Manusia adalah mahluk yang diciptakan Allah. Proses pertumbuhan dan perkembangan manusia bermula dari sel-sel yang berasal dari ayah dan ibu, kemudian berkolaborasi dan mengendap dalam rahim ibu, setelah mengalami kematangan dalam 9 bulan, maka terjadilah kepindahan manusia baru, dari alam rahim kealam dunia. Semua proses berlangsung adalah atas kehendak Allah, Tuhan pencipta seluruh alam semesta,

Ketika terjadi transisi dari alam rahim ke alam dunia, maka bagi setiap bayi yang baru lahir harus diperdengarkan adzan. Allahu akbar, Allahu akbar, Allahu akbar Allahu akbar, ….. Allah maha besar, aku bersaksi bahwa tidak ada Tuhan selain Allah, aku bersaksi bahwa Muhammad adalah utusan Allah, mari kita shalat, mari kita menuju kemenangan, Allah maha besar, tidak ada Tuhan selain Allah. Itulah pernyataan awal bagi seorang manusia yang baru lahir. Pesannya bahwa menjalani hidup harus berfokus kepada Allah, Tuhan yang maha besar, Tuhan yang esa, yang begitu dekat dengan manusia,

Faktanya manusia begitu dekat dengan Tuhannya. Tubuh, pikiran dan hati manusia ada dalam genggalam Allah. Seluruh proses metabolisme tubuh manusia adalah merupakan kreasi Allah. Begitu pula hati manusia selalu mendapat inspirasi dari Allah. Dalam syair lagu Tuhan, yang dinyanyikan grup Bimbo, antara lain disebutkan….. “Tuhan, Tuhan yang maha esa, tempat aku memuja……, aku jauh engkau jauh, aku dekat engkau dekat….dst”. Ternyata kedekatan dengan Tuhan itu tergantung pada kehendak Tuhan dan upaya manusia sendiri. Bagaimanapun, Tuhan itu selalu dekat dengan manusia, persoalannya ‘perasaan’ manusia atau hati yang seringkali mengabaikan kedekatan itu.

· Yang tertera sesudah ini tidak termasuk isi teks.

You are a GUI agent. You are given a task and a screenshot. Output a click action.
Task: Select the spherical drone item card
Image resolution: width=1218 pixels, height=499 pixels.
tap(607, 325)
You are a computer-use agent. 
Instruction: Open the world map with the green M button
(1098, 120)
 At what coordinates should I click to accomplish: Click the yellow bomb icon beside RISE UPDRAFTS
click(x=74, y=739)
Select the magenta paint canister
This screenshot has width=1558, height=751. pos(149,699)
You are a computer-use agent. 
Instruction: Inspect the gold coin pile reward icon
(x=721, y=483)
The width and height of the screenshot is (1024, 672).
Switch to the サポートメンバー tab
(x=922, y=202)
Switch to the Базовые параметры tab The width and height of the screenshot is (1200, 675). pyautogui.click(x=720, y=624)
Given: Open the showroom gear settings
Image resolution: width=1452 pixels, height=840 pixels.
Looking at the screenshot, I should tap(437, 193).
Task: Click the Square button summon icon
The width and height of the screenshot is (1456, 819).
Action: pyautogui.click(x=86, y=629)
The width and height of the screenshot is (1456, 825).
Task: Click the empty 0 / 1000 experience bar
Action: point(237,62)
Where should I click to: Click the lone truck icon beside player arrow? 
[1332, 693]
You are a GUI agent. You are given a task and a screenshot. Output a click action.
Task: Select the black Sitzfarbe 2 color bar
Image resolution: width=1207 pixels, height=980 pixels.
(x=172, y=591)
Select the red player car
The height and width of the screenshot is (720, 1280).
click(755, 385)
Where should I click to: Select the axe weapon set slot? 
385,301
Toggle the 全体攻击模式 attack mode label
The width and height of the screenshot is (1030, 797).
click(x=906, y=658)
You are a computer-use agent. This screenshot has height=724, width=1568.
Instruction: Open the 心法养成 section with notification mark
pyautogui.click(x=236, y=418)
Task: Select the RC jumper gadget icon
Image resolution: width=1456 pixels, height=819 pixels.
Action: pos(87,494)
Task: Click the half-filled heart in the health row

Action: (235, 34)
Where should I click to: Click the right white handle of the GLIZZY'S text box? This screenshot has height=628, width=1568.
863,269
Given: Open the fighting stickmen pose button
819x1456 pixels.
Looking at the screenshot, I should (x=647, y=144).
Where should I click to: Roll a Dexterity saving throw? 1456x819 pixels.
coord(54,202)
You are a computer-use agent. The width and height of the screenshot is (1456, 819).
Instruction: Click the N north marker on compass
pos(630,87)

Untuk makin dekat dengan Allah, sebenarnya Allah telah memberikan software bagi manusia. Perangkat lunak yang menyertai perangkat kasar manusia tersebut, disampaikan Allah melalui perantaraan para Rasul. Setiap umat ada penyeru ke jalan Tuhan, ada Rasul yang mengajak dekat dengan Allah. Rasul terakhir, Muhammad SAW berbeda dengan rasul terdahulu, karena diutus untuk memberikan software bagi seluruh manusia sampai akhir jaman.

Software yang dibawah Nabi Muhammad SAW berupa Al Quran dan Assunah. Quran berisi 114 surat dan 6.666 ayat, merupakan umum kongkret bagi kehidupan manusia. Sedangkan Assunah atau Hadits adalah kumpulan perkataan dan tindakan Nabi Muhammad SAW untuk dicontoh umatnya. Dengan berbekal dua software yang sangat otentik tersebut, sebenarnya manusia bisa melakukan perjalanan untuk menuju Allah, Tuhan yang menciptakan dan memberinya kehidupan.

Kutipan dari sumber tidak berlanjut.